> _EXCERPTED TEXT_:
Left ventricular hypertrophy (LVH) is one of the most potent risk factors for cardiovascular disease (CVD), including ischemic heart disease, chronic heart failure and CVD death. Common risk factors include hypertension and diabetes while a significant portion of the risk is also determined by genes. On a cellular level, studying cardiomyocytes (CMs) has yielded important insights into disease mechanism. There is now growing evidence suggesting that changes in the composition of the cardiac matrix particularly in diabetes contributes to the disease process in CMs. We propose to examine the role and impact of a 'diabetic' cardiac matrix, its interaction with cardiomyocytes and the role of genetic factors by using human induced pluripotent stem cell derived cardiomyocytes (hiPSC-CMs) as a `patient in a dish' model. Our proposal builds on extensive data which is available as part of the NHLBI HyperGen-LVH study. This includes GWAS and Whole Exome Sequence data. In addition, we have already developed hiPSC-CMs lines from 250 HyperGen participants.
In Aim 1, we propose to culture hiPSC-CMs from these individuals on a matrix obtained from decellularized hearts of the db/db mouse to investigate cellular and molecular changes.

> _ASSIGNED TASK 1_: In the proposal on left ventricular hypertrophy, from how many HyperGen participants have hiPSC-CM lines already been developed?
> _ASSIGNED TASK 2_: Reproduce the part of the left ventricular hypertrophy proposal starting at "In Aim 1, we" and ending at "and molecular changes.".
> _ASSIGNED TASK 3_: Write what comes next in the proposal on left ventricular hypertrophy, picking up after its last sentence.
The records after this point come from a separate source.

Saved data entries:

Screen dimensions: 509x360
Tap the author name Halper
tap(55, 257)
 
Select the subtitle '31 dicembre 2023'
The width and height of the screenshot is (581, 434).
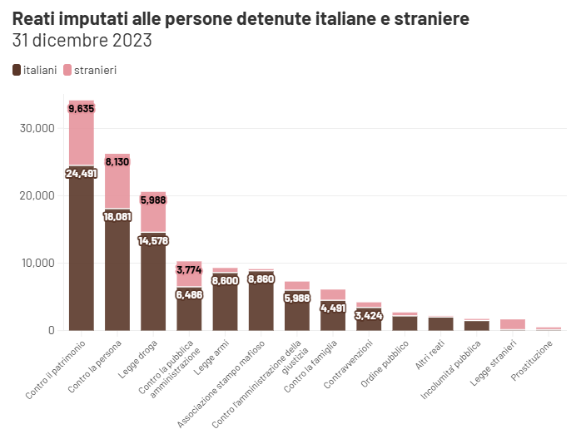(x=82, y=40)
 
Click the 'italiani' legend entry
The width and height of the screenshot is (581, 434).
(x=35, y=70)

...

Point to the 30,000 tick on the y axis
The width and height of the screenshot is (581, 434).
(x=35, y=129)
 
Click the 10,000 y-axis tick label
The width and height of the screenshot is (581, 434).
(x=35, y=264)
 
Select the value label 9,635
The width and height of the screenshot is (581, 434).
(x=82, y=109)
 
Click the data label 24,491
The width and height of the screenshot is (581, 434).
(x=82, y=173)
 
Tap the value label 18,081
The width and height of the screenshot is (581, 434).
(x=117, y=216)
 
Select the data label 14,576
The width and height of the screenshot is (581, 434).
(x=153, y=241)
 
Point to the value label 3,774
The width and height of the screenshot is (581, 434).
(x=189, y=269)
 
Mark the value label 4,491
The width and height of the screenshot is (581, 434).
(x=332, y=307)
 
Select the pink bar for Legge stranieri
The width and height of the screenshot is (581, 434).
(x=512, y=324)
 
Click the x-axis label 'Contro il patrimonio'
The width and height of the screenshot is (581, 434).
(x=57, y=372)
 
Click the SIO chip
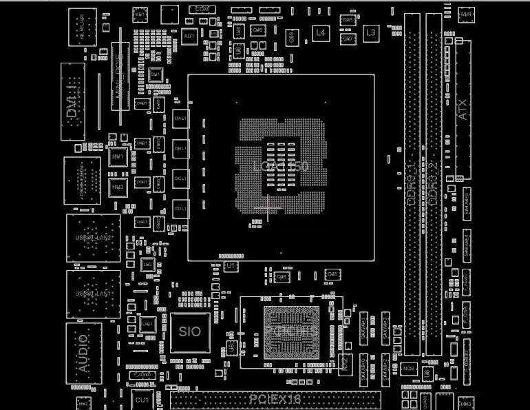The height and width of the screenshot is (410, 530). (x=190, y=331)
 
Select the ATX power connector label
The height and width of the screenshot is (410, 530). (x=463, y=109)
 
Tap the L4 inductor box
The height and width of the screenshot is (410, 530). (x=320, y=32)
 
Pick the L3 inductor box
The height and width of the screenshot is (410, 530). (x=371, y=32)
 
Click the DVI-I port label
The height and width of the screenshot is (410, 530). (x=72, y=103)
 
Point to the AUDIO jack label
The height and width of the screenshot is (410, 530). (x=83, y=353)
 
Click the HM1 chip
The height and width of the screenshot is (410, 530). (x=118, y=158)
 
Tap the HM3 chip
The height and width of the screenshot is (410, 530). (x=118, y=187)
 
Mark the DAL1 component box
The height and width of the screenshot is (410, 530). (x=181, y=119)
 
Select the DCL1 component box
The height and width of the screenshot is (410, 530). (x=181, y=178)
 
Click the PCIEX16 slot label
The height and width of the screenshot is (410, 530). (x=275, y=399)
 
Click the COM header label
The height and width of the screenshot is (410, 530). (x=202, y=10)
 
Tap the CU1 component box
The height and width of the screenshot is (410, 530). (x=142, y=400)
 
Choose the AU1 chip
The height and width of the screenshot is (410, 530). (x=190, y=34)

> _TASK RESULT 1_: 250

> _TASK RESULT 2_:
In Aim 1, we propose to culture hiPSC-CMs from these individuals on a matrix obtained from decellularized hearts of the db/db mouse to investigate cellular and molecular changes.

> _TASK RESULT 3_:
In Aim 2 we perform expression analysis to determine global expression changes associated with the diabetic matrix followed by a pathway analysis to determine functional networks. Finally, in Aim 3, we perform eQTL analysis to determine single nucleotide polymorphisms (SNPs) associated with the response. Utilizing WES data, we will also perform a combined sequence and expression analysis to identify potential rare variants. Our proposal utilizes existing resources, including genetic and phenotypic data in addition to previously established hiPSC-CMs. Our experiments will provide novel insights into the molecular mechanisms underlying the cardiomyocyte-cardiac matrix interaction, its pathways and genetic factors modulating the response. A better understanding of the role of these interactions and networks can build the basis to develop novel treatment options as well as markers for the identification of individuals at increased risk. This becomes particularly important with an aging population and the increase in prevalence of diabetes.
The interaction between the cardiac matrix and cardiomyocytes plays an important role in the development of Left Ventricular Hypertrophy. We propose to study these mechanisms and identify genetic markers using human induced pluripotent stem cell derived cardiomyocytes. Improving our understanding of these mechanisms can lead to novel treatment options and methods to identify individuals at increased risk.